France | France, Cour de cassation, Chambre civile 1, 10 janvier 2018, 16-29105


LA COUR DE CASSATION, PREMIÈRE CHAMBRE CIVILE, a rendu l'arrêt suivant :

Attendu, selon l'ordonnance attaquée, rendue par le premier président d'une cour d'appel et les pièces de la procédure, que M. X..., de nationalité géorgienne, qui faisait l'objet d'une obligation de quitter le territoire français en exécution d'un arrêté notifié le 14 octobre 2015, a été interpellé par les services de police le 10 décembre suivant lors d'un contrôle routier et placé en rétention administrative le même jour ;

Sur le premier moyen, ci-après annexé :

Attendu que

M. X... fait grief à l'arrêt de prolonger sa rétention administrative pour une durée max...

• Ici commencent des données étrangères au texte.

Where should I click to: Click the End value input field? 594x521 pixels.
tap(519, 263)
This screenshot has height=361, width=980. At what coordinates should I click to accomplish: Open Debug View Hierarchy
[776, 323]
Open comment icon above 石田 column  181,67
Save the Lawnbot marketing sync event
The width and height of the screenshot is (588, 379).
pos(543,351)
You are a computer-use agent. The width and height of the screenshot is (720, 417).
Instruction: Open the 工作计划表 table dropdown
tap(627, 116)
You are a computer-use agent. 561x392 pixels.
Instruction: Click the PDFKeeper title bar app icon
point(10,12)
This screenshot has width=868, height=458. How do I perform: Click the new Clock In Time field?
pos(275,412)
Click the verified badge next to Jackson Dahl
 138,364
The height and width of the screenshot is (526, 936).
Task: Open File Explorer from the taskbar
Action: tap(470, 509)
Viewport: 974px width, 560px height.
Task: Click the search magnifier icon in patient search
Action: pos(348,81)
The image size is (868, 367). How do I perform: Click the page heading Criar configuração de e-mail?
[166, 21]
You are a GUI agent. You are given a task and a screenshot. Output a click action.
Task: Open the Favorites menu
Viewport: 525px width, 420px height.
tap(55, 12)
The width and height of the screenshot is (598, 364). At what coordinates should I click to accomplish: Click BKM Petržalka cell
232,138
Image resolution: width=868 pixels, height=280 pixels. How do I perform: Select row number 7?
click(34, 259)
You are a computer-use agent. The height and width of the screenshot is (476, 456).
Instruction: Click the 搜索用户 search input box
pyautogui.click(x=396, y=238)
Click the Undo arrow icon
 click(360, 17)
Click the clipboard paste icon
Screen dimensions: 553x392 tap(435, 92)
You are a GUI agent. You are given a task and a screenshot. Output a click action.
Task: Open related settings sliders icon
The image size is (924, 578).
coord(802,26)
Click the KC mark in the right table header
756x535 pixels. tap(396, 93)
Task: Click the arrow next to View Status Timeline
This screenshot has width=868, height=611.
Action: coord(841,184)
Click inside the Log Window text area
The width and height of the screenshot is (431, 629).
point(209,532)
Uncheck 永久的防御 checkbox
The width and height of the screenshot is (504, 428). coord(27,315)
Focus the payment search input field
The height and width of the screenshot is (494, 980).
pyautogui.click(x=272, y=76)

LA COUR DE CASSATION, PREMIÈRE CHAMBRE CIVILE, a rendu l'arrêt suivant :

Attendu, selon l'ordonnance attaquée, rendue par le premier président d'une cour d'appel et les pièces de la procédure, que M. X..., de nationalité géorgienne, qui faisait l'objet d'une obligation de quitter le territoire français en exécution d'un arrêté notifié le 14 octobre 2015, a été interpellé par les services de police le 10 décembre suivant lors d'un contrôle routier et placé en rétention administrative le même jour ;

Sur le premier moyen, ci-après annexé :

Attendu que M. X... fait grief à l'arrêt de prolonger sa rétention administrative pour une durée maximale de vingt jours ;

Attendu que l'ordonnance énonce qu'aucune mesure d'enquête ou de vérification n'était nécessaire, l'intéressé, qui avait reçu notification d'une obligation de quitter le territoire français, étant connu des services de police pour un vol à l'étalage, de sorte que l'irrégularité de sa situation est apparue dès le contrôle, et qu'aucune privation de liberté n'est intervenue avant le placement en rétention, dès lors qu'il a été invité à suivre les policiers pour recevoir la notification de ses droits, intervenue moins de deux heures après le contrôle initial ; que le premier président n'a pu qu'en déduire que la procédure, qui ne relevait pas des dispositions de l'article L. 611-1-1 du code de l'entrée et du séjour des étrangers et du droit d'asile, était régulière ; que le moyen ne peut être accueilli ;

Mais sur le second moyen :

Vu l'article L. 554-1 du code de l'entrée et du séjour des étrangers et du droit d'asile ;

Attendu qu'il résulte de ce texte qu'un étranger ne peut être placé ou maintenu en rétention que pour le temps strictement nécessaire à son départ, l'administration étant tenue d'exercer toutes diligences à cet effet dès le placement en rétention ;

Attendu que, pour prolonger la rétention administrative de M. X..., l'ordonnance retient que le préfet a saisi officiellement les autorités consulaires de Géorgie le lundi 14 décembre 2015 et que, compte tenu du samedi et du dimanche, jours non ouvrés, il n'a pas fait preuve de négligence susceptible d'être sanctionnée ;

Qu'en statuant ainsi, alors qu'il résultait de ses propres constatations que la saisine des autorités consulaires était intervenue quatre jours après le placement en rétention, le premier président a violé le texte susvisé ;

Et vu les articles L. 411-3 du code de l'organisation judiciaire et 1015 du code de procédure civile ;

PAR CES MOTIFS :

CASSE ET ANNULE, sauf en ce qu'elle déclare l'appel recevable, l'ordonnance rendue le 18 décembre 2015, entre les parties, par le premier président de la cour d'appel de Bordeaux ;

Dit n'y avoir lieu à renvoi ;

Dit que sur les diligences du procureur général près la Cour de cassation, le présent arrêt sera transmis pour être transcrit en marge ou à la suite de l'ordonnance partiellement cassée ;

Ainsi fait et jugé par la Cour de cassation, première chambre civile, et prononcé par le président en son audience publique du dix janvier deux mille dix-huit.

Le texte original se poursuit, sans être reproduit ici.